- **Your instructions**:
A faithful copy is needed of the lines below from the one with "Where should I" up to and including the one with "Task: Click red"; set it down with no pictures and no other lines.

(Stored records)
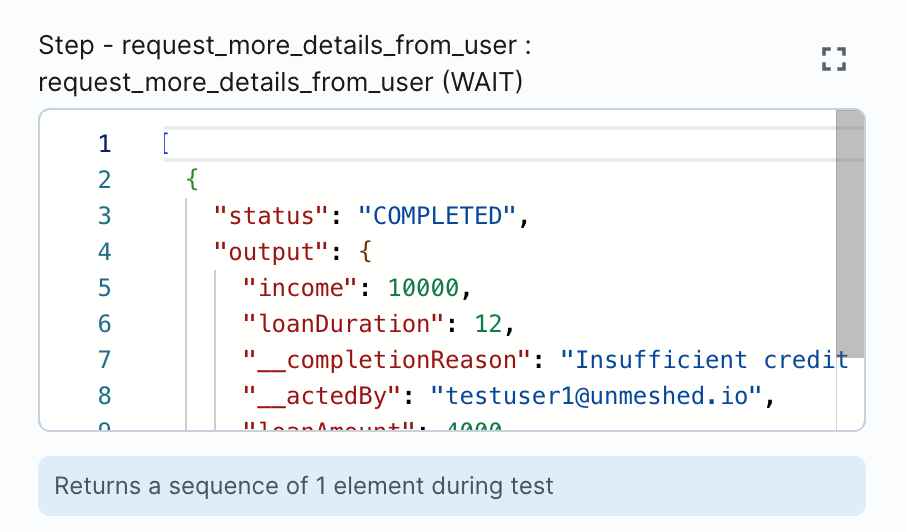Screen dimensions: 906x532
Task: Click line number 5 in the gutter
Action: coord(105,288)
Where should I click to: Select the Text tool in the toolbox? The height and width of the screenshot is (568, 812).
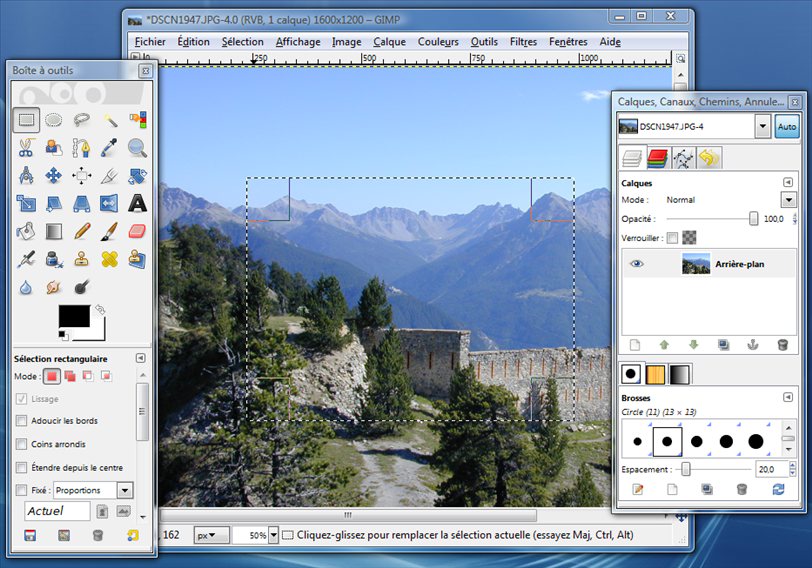pyautogui.click(x=137, y=204)
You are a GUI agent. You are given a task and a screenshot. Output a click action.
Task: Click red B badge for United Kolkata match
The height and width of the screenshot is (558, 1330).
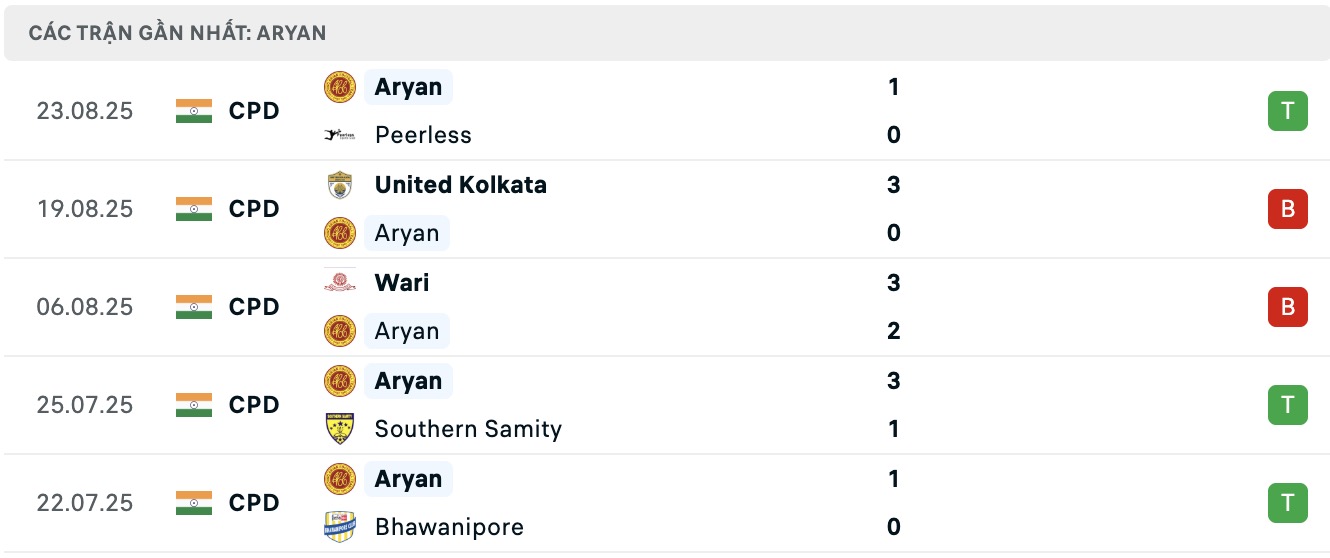point(1287,209)
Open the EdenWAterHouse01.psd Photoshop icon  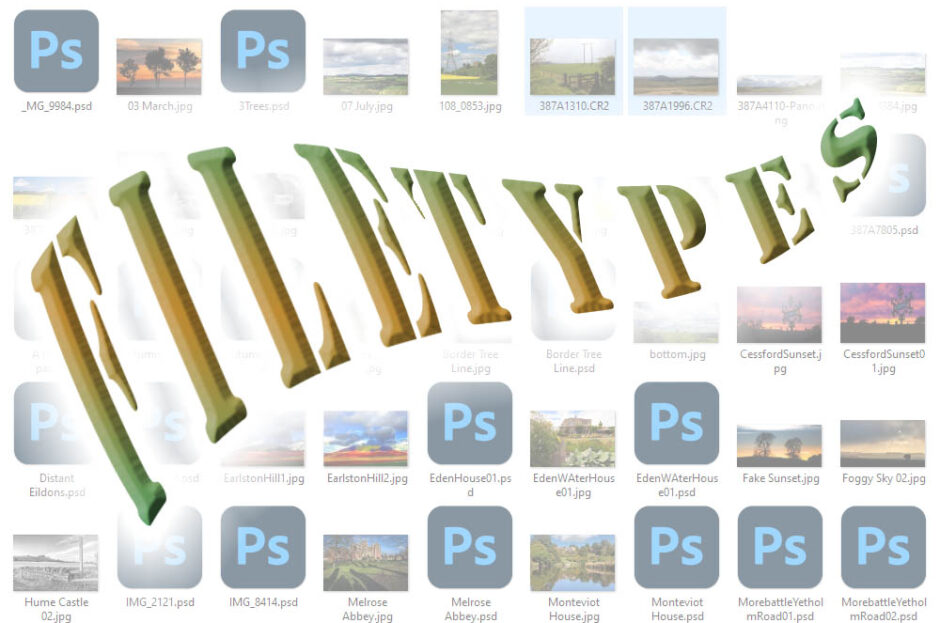[677, 423]
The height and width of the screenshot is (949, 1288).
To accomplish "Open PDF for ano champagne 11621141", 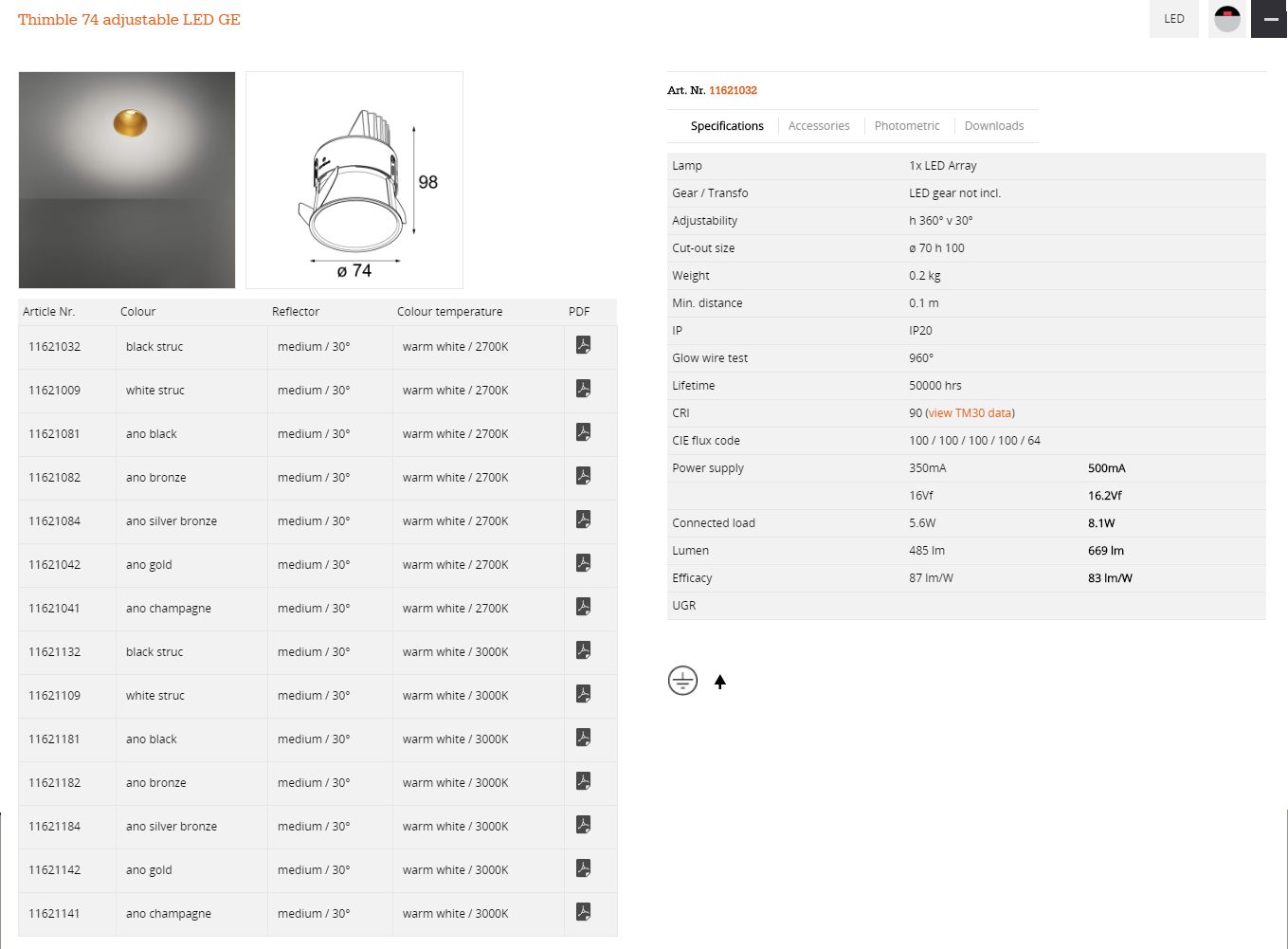I will point(582,912).
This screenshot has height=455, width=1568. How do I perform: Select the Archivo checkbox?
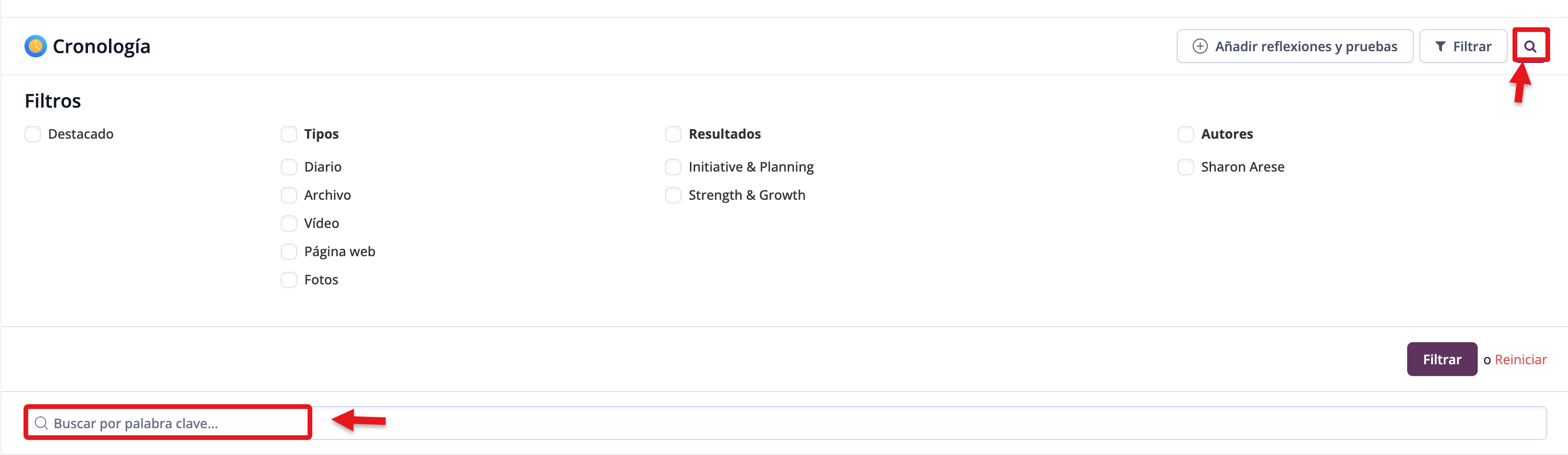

- **Expected output**:
Where should I click to: Select the Text tool in the toolbox? The height and width of the screenshot is (568, 812).
pyautogui.click(x=137, y=204)
You are a GUI agent. You are given a task and a screenshot. Output a click action.
Task: Click red B badge for United Kolkata match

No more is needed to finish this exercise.